Today’s LA Times article describes the latest chapter in the drawn-out tussle between air quality regulators and the Los Angeles Department of Water & Power (DWP) in the Owens Valley.

DWP was recently fined by the Great Basin Unified Air Pollution Control District for failing to control dust on a five-acre section of the dry Owens Lake bed that contains sensitive cultural resources. DWP has protested the fine, calling it “regulatory overreach.” The Times describes the project as “A 1,000-foot-long water line laid on top of the ground would feed three hose spigots to allow tribal members to water” dust-reducing vegetation.

These foot-dragging tactics at Owens Lake are all too familiar to us here at Mono Lake. DWP has refused to engage in discussions about improving the air quality in the Mono Basin, which, like at Owens Lake, is degraded by dust blowing off the dry lakebed that was exposed by DWP’s excessive water diversions.

DWP has recently shown signs of backpedaling about Mono Lake’s mandated healthy lake level as well, and the Mono Lake Committee is pushing the DWP to be clear about its stance. Longtime reporter Louis Sahagún nodded to the DWP change of position in today’s article:

The agency also angered Mono Lake officials and conservationists recently when it signaled to the Los Angeles City Council that it wanted to scrap portions of a 1994 agreement that aims to control dust emissions at Mono Lake, the hyper-saline water body east of Yosemite National Park famous for its craggy tufa formations.

Arguing that climate change and drought have fundamentally altered the state’s water supply, DWP officials suggested that it was impossible for them to ensure Mono Lake remained at certain dust-damping levels.

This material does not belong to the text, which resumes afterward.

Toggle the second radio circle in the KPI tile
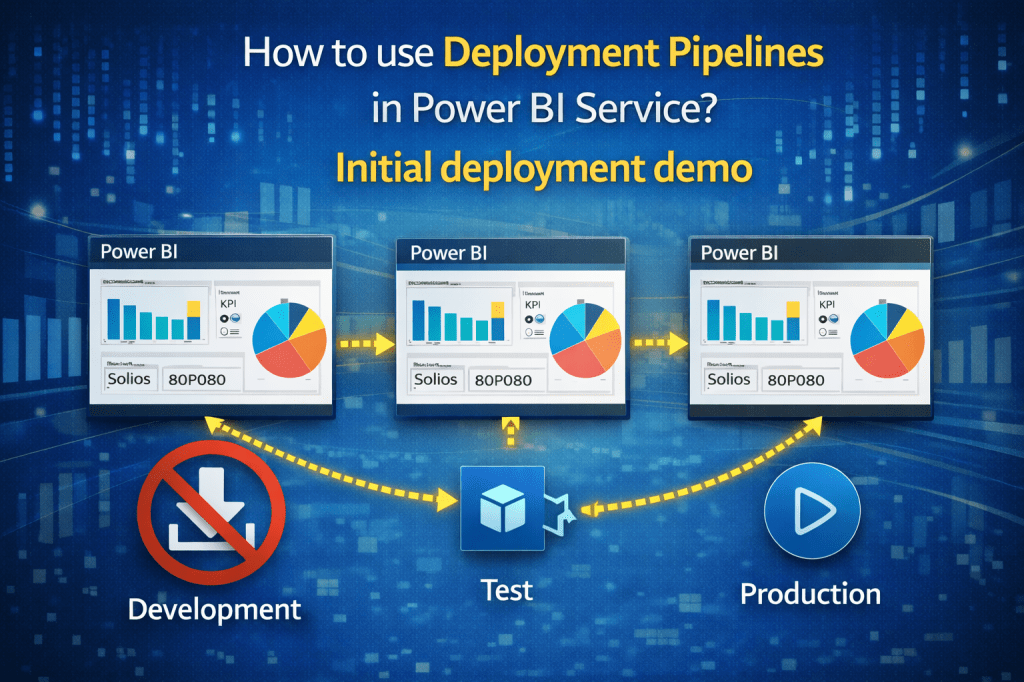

–LA Times article, “L.A.’s quest for water leaves costly bill: Higher rates for customers, choking air pollution” (Nov. 8, 2022) by Louis Sahagún

A familiar pattern is re-emerging: DWP’s protests about air quality compliance at Owens Lake, its refusal to engage in air quality discussions at Mono Lake, and its contradictory statements about Mono Lake signal an increasingly adversarial position toward its commitments in the Eastern Sierra.